* Task to carry out *
Exactly as written, output each of the entries below.

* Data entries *
────────────────

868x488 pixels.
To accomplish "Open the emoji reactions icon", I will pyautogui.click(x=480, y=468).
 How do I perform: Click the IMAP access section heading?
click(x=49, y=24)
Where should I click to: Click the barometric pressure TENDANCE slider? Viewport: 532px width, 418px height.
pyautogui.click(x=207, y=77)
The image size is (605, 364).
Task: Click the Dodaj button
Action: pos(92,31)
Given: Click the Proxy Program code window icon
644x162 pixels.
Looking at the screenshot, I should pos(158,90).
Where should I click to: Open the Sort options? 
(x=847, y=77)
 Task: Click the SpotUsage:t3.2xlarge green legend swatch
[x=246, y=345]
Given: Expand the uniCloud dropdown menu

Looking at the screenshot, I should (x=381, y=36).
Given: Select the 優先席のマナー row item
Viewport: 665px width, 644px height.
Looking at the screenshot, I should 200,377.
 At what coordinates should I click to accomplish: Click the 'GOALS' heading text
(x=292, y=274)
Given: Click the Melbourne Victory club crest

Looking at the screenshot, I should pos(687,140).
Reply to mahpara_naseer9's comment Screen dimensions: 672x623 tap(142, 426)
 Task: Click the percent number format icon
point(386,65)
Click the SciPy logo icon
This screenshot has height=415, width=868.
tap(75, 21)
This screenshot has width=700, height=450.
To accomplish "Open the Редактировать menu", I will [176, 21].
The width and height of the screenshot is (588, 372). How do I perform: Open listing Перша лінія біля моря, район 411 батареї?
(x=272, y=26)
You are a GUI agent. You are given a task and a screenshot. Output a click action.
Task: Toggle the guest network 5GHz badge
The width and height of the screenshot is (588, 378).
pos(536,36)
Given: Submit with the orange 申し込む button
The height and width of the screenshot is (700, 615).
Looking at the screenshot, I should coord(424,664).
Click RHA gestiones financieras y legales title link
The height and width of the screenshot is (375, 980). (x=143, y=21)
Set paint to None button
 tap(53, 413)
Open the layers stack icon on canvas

────────────────

* Answer section *
868x488 pixels.
To accomplish "Open the emoji reactions icon", I will pyautogui.click(x=480, y=468).
 How do I perform: Click the IMAP access section heading?
click(x=49, y=24)
Where should I click to: Click the barometric pressure TENDANCE slider? Viewport: 532px width, 418px height.
pyautogui.click(x=207, y=77)
The image size is (605, 364).
Task: Click the Dodaj button
Action: pos(92,31)
Given: Click the Proxy Program code window icon
644x162 pixels.
Looking at the screenshot, I should pos(158,90).
Where should I click to: Open the Sort options? 
(x=847, y=77)
 Task: Click the SpotUsage:t3.2xlarge green legend swatch
[x=246, y=345]
Given: Expand the uniCloud dropdown menu

Looking at the screenshot, I should (x=381, y=36).
Given: Select the 優先席のマナー row item
Viewport: 665px width, 644px height.
Looking at the screenshot, I should 200,377.
 At what coordinates should I click to accomplish: Click the 'GOALS' heading text
(x=292, y=274)
Given: Click the Melbourne Victory club crest

Looking at the screenshot, I should pos(687,140).
Reply to mahpara_naseer9's comment Screen dimensions: 672x623 tap(142, 426)
 Task: Click the percent number format icon
point(386,65)
Click the SciPy logo icon
This screenshot has height=415, width=868.
tap(75, 21)
This screenshot has width=700, height=450.
To accomplish "Open the Редактировать menu", I will [176, 21].
The width and height of the screenshot is (588, 372). How do I perform: Open listing Перша лінія біля моря, район 411 батареї?
(x=272, y=26)
You are a GUI agent. You are given a task and a screenshot. Output a click action.
Task: Toggle the guest network 5GHz badge
The width and height of the screenshot is (588, 378).
pos(536,36)
Given: Submit with the orange 申し込む button
The height and width of the screenshot is (700, 615).
Looking at the screenshot, I should coord(424,664).
Click RHA gestiones financieras y legales title link
The height and width of the screenshot is (375, 980). (x=143, y=21)
Set paint to None button
 tap(53, 413)
Open the layers stack icon on canvas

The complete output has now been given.